Stored data entries

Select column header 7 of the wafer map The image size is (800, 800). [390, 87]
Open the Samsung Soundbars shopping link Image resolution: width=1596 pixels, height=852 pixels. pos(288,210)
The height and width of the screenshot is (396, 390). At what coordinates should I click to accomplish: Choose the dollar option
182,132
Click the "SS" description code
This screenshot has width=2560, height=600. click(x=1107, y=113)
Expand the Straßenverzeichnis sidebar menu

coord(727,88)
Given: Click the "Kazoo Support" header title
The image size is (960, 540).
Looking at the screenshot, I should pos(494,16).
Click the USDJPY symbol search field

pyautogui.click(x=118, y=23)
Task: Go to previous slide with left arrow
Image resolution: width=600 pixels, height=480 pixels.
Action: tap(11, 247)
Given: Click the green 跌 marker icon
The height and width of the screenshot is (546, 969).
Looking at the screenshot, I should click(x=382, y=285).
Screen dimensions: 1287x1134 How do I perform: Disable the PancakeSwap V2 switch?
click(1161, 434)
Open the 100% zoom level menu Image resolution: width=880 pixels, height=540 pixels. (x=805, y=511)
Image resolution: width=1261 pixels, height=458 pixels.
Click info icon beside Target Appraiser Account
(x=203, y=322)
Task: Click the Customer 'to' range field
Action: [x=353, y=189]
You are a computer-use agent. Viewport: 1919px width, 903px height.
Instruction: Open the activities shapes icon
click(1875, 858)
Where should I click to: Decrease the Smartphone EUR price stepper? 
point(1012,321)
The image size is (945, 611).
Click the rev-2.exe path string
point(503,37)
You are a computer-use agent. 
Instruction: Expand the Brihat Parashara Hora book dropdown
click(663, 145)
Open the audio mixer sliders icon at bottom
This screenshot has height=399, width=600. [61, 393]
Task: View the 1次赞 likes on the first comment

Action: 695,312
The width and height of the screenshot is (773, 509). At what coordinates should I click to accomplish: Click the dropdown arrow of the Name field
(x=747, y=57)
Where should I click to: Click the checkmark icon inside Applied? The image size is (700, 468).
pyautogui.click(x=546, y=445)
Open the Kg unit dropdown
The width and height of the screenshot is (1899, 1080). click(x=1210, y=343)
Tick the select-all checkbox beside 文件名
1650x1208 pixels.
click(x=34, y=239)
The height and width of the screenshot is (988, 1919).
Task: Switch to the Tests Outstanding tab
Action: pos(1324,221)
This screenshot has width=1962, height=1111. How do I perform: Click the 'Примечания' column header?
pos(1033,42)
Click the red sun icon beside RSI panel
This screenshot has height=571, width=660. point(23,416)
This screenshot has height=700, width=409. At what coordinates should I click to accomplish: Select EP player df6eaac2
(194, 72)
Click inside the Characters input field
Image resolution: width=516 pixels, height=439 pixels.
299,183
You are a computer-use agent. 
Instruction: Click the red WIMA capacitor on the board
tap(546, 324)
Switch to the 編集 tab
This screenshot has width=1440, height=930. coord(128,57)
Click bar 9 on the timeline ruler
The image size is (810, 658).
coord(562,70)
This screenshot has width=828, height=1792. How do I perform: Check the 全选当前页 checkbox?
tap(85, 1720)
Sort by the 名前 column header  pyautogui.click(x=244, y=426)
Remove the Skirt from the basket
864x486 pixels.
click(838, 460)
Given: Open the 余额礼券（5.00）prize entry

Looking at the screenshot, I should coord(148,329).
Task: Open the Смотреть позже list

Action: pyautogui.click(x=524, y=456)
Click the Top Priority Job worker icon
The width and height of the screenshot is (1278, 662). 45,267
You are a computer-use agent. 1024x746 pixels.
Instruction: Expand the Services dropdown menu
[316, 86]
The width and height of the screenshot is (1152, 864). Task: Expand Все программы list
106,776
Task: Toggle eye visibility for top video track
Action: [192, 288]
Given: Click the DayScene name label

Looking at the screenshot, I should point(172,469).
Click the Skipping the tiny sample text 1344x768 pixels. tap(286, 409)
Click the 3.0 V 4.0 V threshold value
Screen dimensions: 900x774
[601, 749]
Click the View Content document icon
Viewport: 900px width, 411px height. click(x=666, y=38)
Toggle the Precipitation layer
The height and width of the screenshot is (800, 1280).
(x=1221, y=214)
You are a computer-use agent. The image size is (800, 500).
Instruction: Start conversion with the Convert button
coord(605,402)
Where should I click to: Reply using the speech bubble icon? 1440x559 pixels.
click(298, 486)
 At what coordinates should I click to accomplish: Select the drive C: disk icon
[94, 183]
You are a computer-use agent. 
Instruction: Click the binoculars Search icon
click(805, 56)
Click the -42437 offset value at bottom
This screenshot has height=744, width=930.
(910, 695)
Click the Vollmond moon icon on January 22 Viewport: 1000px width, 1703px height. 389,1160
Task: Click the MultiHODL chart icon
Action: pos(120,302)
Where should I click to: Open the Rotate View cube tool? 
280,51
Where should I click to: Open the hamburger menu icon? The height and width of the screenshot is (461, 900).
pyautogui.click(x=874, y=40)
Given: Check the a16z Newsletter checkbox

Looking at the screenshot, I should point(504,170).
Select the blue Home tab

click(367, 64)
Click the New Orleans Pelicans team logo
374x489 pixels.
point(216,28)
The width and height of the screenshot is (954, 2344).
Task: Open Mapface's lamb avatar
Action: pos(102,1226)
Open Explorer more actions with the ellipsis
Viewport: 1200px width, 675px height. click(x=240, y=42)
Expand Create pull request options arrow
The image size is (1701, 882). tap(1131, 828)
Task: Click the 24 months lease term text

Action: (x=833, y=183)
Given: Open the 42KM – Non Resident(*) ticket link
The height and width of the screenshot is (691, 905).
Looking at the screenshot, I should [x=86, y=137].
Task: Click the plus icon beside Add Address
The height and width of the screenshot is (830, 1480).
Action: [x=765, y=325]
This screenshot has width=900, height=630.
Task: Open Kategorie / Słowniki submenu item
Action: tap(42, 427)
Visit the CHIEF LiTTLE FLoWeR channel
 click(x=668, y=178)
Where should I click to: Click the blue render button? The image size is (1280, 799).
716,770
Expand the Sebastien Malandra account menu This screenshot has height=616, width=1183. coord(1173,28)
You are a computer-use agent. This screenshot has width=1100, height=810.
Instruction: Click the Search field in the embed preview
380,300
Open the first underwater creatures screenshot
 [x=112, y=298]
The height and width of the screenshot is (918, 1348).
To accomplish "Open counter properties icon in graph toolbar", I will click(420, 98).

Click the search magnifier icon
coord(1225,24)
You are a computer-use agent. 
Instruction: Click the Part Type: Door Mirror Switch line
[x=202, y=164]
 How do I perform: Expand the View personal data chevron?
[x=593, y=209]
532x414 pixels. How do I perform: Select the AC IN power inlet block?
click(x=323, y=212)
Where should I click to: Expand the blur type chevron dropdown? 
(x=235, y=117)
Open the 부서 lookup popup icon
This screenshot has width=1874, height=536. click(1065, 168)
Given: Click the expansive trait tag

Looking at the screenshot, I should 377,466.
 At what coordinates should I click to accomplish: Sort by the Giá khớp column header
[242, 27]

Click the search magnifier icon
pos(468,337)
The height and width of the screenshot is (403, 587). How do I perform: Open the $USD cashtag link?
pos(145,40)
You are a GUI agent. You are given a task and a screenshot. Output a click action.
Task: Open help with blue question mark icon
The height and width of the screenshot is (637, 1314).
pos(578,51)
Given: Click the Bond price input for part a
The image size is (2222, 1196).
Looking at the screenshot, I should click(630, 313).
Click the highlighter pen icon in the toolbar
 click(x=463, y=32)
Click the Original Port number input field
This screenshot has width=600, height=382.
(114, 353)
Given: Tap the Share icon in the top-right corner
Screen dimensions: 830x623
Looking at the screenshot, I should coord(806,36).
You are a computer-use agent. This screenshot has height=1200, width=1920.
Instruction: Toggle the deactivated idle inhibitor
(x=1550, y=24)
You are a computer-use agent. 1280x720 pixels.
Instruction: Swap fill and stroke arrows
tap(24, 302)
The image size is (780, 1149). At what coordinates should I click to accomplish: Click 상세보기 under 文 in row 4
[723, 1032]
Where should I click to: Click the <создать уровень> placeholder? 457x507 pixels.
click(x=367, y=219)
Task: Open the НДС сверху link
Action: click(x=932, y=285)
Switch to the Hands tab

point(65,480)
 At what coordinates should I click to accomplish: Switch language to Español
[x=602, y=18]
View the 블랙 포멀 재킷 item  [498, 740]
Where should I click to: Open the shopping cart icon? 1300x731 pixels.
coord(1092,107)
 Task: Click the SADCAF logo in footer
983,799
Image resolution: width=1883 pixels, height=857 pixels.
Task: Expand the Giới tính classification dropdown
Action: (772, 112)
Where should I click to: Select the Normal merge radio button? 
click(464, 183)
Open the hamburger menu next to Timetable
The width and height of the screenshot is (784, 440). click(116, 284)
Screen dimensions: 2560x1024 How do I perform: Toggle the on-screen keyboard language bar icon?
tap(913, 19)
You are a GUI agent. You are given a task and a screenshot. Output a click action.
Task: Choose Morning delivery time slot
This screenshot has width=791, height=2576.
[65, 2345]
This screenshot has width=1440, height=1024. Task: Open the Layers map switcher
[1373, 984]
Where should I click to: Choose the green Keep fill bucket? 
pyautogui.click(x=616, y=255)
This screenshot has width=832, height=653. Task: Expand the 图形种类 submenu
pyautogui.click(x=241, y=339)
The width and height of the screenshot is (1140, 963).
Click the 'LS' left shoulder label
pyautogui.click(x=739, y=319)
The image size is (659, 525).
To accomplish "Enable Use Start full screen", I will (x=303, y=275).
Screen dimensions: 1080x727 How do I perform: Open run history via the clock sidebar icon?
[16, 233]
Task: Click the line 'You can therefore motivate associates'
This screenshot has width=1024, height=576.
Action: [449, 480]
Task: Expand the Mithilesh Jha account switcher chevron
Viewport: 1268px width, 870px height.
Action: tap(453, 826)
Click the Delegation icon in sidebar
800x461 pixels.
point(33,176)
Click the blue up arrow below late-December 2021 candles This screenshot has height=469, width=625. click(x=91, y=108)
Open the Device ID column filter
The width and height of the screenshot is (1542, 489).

TASK REQUIREMENTS: Both the line containing "You are a computer-use agent. 1024x746" and the line containing "Given: Open the 42KM" belong in the answer. Print them and every line above that falls between them exactly, and no others.

TASK SOLUTION:
You are a computer-use agent. 1024x746 pixels.
Instruction: Expand the Services dropdown menu
[316, 86]
The width and height of the screenshot is (1152, 864). Task: Expand Все программы list
106,776
Task: Toggle eye visibility for top video track
Action: [192, 288]
Given: Click the DayScene name label

Looking at the screenshot, I should point(172,469).
Click the Skipping the tiny sample text 1344x768 pixels. tap(286, 409)
Click the 3.0 V 4.0 V threshold value
Screen dimensions: 900x774
[601, 749]
Click the View Content document icon
Viewport: 900px width, 411px height. click(x=666, y=38)
Toggle the Precipitation layer
The height and width of the screenshot is (800, 1280).
(x=1221, y=214)
You are a computer-use agent. The image size is (800, 500).
Instruction: Start conversion with the Convert button
coord(605,402)
Where should I click to: Reply using the speech bubble icon? 1440x559 pixels.
click(298, 486)
 At what coordinates should I click to accomplish: Select the drive C: disk icon
[94, 183]
You are a computer-use agent. 
Instruction: Click the binoculars Search icon
click(805, 56)
Click the -42437 offset value at bottom
This screenshot has height=744, width=930.
(910, 695)
Click the Vollmond moon icon on January 22 Viewport: 1000px width, 1703px height. 389,1160
Task: Click the MultiHODL chart icon
Action: pos(120,302)
Where should I click to: Open the Rotate View cube tool? 
280,51
Where should I click to: Open the hamburger menu icon? The height and width of the screenshot is (461, 900).
pyautogui.click(x=874, y=40)
Given: Check the a16z Newsletter checkbox

Looking at the screenshot, I should point(504,170).
Select the blue Home tab

click(367, 64)
Click the New Orleans Pelicans team logo
374x489 pixels.
point(216,28)
The width and height of the screenshot is (954, 2344).
Task: Open Mapface's lamb avatar
Action: pos(102,1226)
Open Explorer more actions with the ellipsis
Viewport: 1200px width, 675px height. click(x=240, y=42)
Expand Create pull request options arrow
The image size is (1701, 882). tap(1131, 828)
Task: Click the 24 months lease term text

Action: (x=833, y=183)
Given: Open the 42KM – Non Resident(*) ticket link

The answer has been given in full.